Eagle Eye Mysteries is a two-part series of educational video games developed by Stormfront Studios for MS-DOS and published by EA*Kids. The in-game protagonists are twins Jake and Jennifer Eagle who form the Eagle Eye Detective Agency. The character of Jennifer is voiced by Lauren Bloom and Jake is voiced by Evan Enright-Schulz.

In 1994, Creative Labs and EA*Kids released a two-game compilation with both Scooter's Magic Castle and Eagle Eye Mysteries in London. The first game was bundled into the Discovery CD New Edition kit along with 17 other games, while both were featured in Sound Blaster Digital Schoolhouse 4x.

==Development==
An activity book that came with the first game allowed players to complete a puzzle that would win them a chance to play a character in the sequel.

==Gameplay==
The game is a first-person detective game that involves reading, writing and puzzle-solving. The player can choose either twin as their companion as they explore the territory and solve cases that are given to them. After each case the player is rewarded with new pages in their digital "scrapbook".

===Eagle Eye Mysteries: The Original===
Eagle Eye Mysteries: The Original is centered on Jake and Jennifer Eagle's fictional hometown of Richview. The cases are locally based and usually involved finding something that has gone missing or tracking down a guilty culprit of a local crime. The headquarters for the Eagle Eye Detective Agency is the Eagle's Nest, an elaborate treehouse built in the Eagle family's backyard.

The chief enemy of Jake and Jennifer is a red-headed high school student and local troublemaker called Mark Moriarty, a reference to the famous nemesis of Sherlock Holmes who bears the same surname.

===Eagle Eye Mysteries in London===
In the sequel, Jack and Jennifer Eagle go to London on holiday to visit their cousin Nigel, Uncle Basil, and Aunt Miranda. More characters were introduced in this game, including Nigel's friends and various "Londonish" characters (including Nigel's schoolmates, the Tower of London Beefeaters and regulars at the local pub). The game was released in 1994.

The cases involved numerous aspects of English history, geography and literature. Clips before each case were introduced displaying various aspects of London life and culture, which contributed to the educational value of each case. Eagle Eye Mysteries in London also expanded its scope to include cases beyond London in nearby locations like Stonehenge, Torbay, Kenilworth Castle, and Dartmoor National Park, among others. These locations are accessed by Locomotive Train, Double-decker bus or Black Cab.

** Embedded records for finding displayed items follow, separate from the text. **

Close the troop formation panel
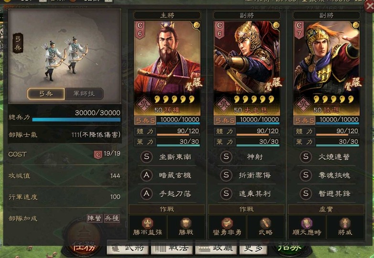Screen dimensions: 374x258 (369, 6)
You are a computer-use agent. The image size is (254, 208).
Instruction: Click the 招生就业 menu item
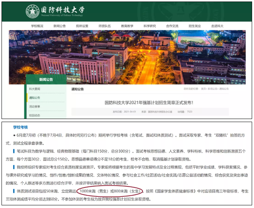point(194,26)
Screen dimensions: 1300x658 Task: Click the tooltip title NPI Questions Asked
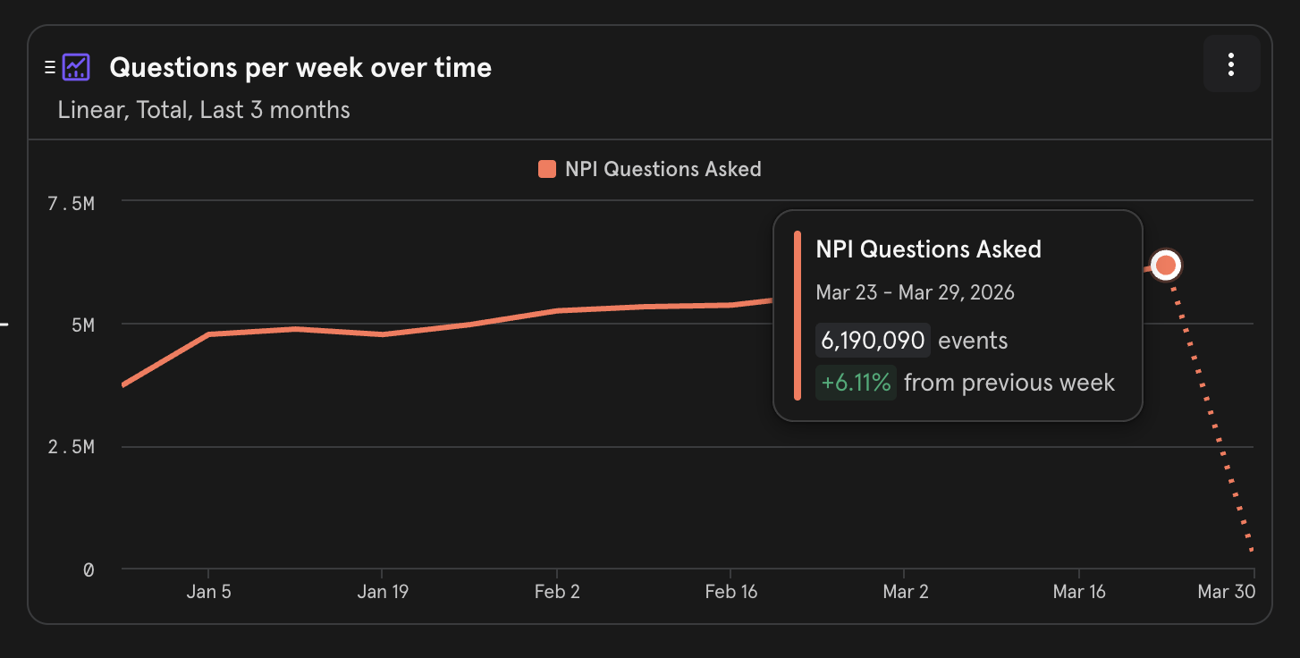point(928,249)
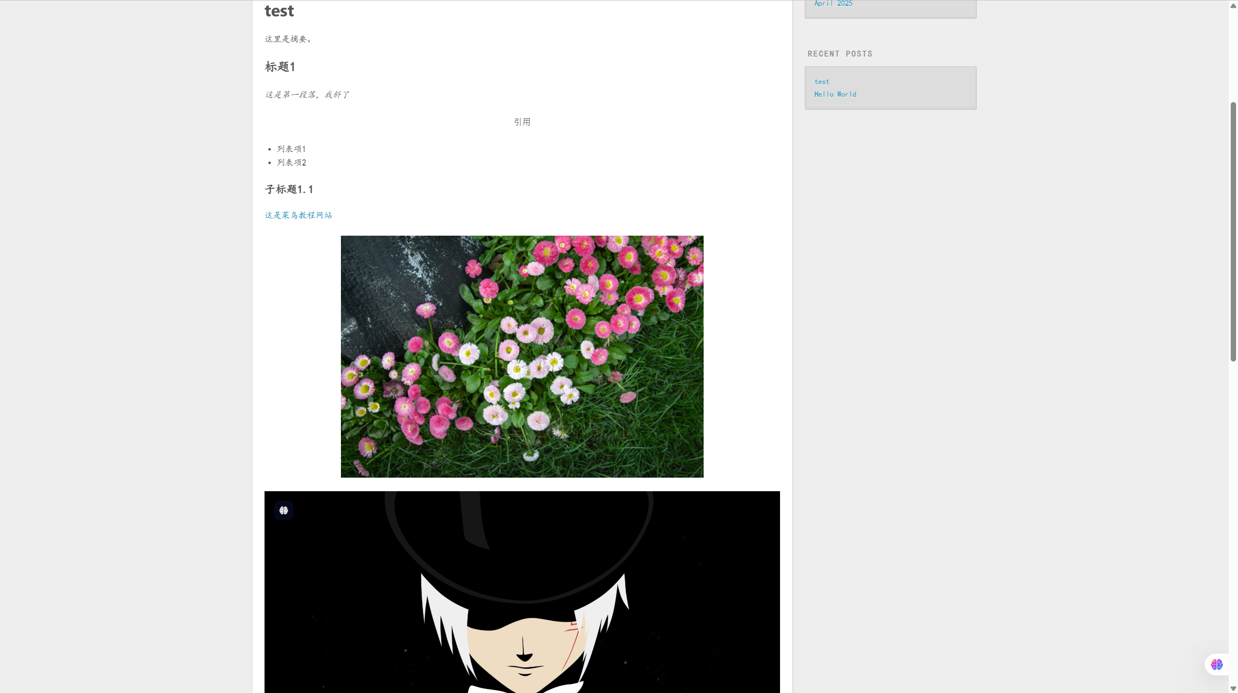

The game has 50 mysteries to solve.

==Reception==
PC Mag deemed the "Eagle Eye Mysteries" fun to play. Compute praised the " clever melding of mystery and education", which meant the educational elements were integrated so well as to become "invisible".

Post-Tribune praised "Eagle Eye Mysteries in London" for teaching younger players about deductive reasoning.